Neurectomy gets a bad rap sometimes. I see many horses go on and do well after the procedure. I would encourage you to pursue the surgery if all other treatments have failed and it meets the criteria above. I think you will be surprised as to how well the horse does. On the other side, it is difficult to sell a “nerved” horse. Be prepared to be the last owner or if selling, the horse will sell on its merits in the show ring.

Question: Is orthopedic surgery an option with ringbone? If so, what are the risks? What procedure would be used? What is the success rate?

Answer: There is a surgical option for ringbone. Whether to operate depends on the degree of radiographic changes and lameness. If recently diagnosed, and radiographic changes are minimal, you might try injecting the pastern joint with corticosteroids +/- hyaluronic acid.

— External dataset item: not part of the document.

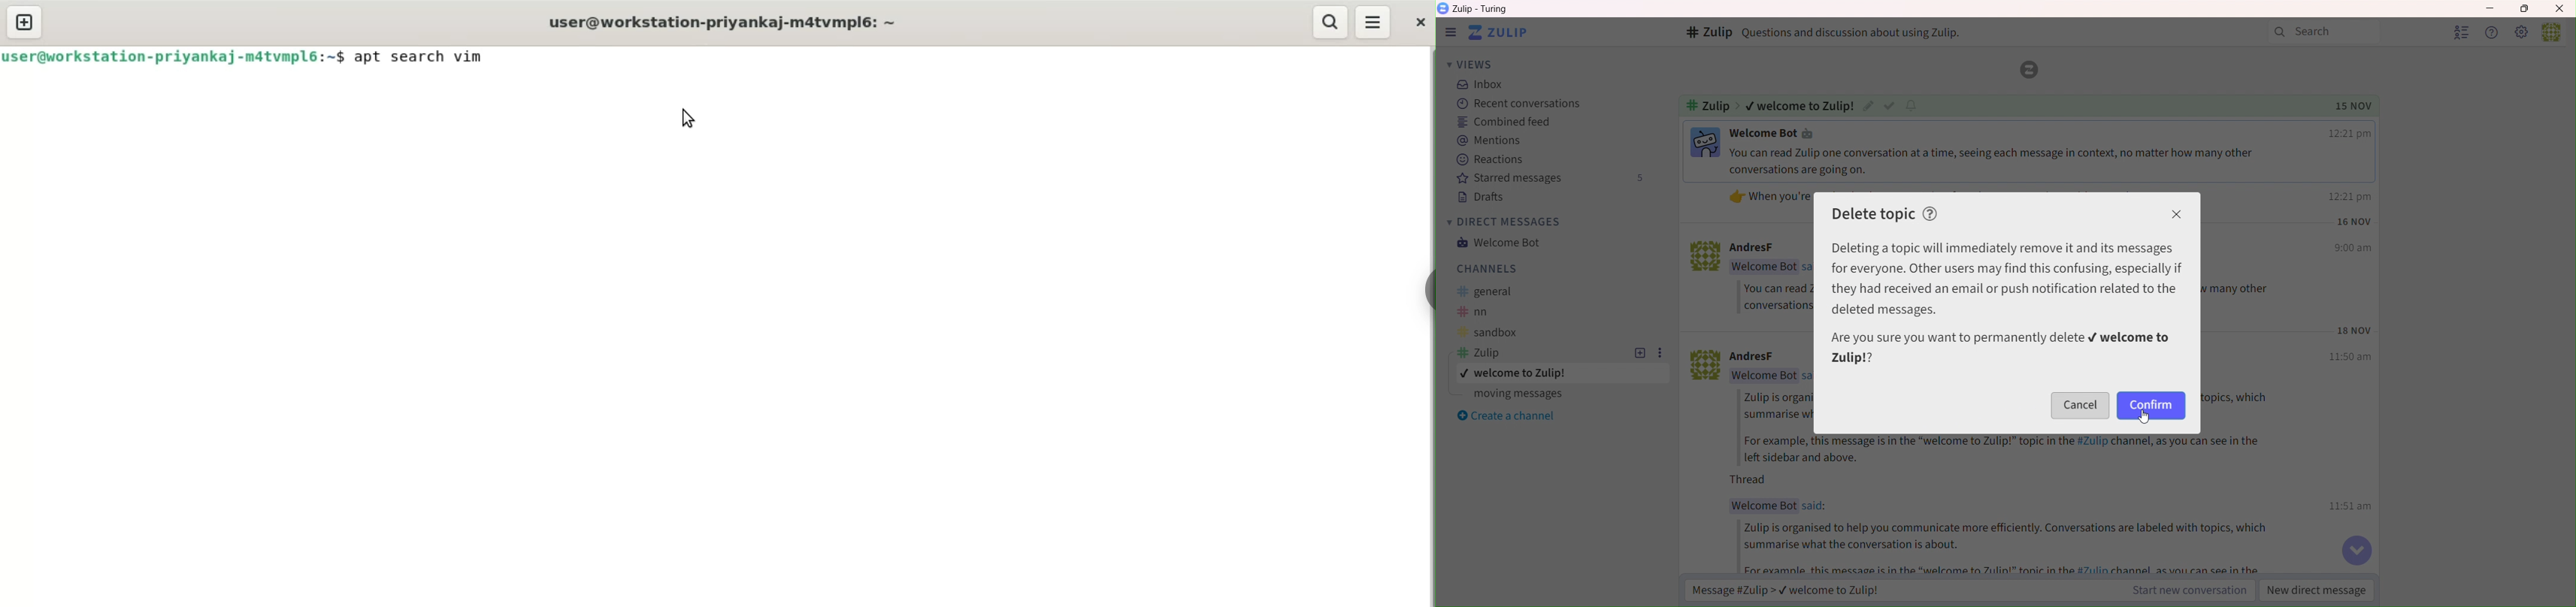 The width and height of the screenshot is (2576, 616). Describe the element at coordinates (1769, 196) in the screenshot. I see `Text` at that location.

Surgical treatment has a very good success rate. Surgery is done to arthrodese (fuse) the pastern joint. Basically, you fuse the long pastern bone to the short pastern bone and essentially make it one bone. We use surgery on horses that have significant radiographic change and are not responsive to joint injection.

The procedure is placing bone screws or bone plates and screws across the joint after removing the cartilage in the joint. Some surgeons prefer to also add a bone graft in the joint at the time of surgery. The horse is then placed in a cast for 3 to 6 weeks and stall confined. After cast removal, radiographs are taken to assess healing and fusion. Typically, the horse is allowed paddock turn-out for an additional 60 days and then light exercise can begin. Full training and competition can usually resume 6 to 12 months after surgery depending on the horses discipline.

The risks of surgery are typical of all surgery. Anesthetic complications, infection of the bone implants and cast sores are the most common concerns. With the implants we have today and the casting material, complications are not common. The concern most owners face is the cost of surgery and the down time before you can continue training and showing. The good news is, if you invest in the surgery and be patient, these horses typically can go back to work.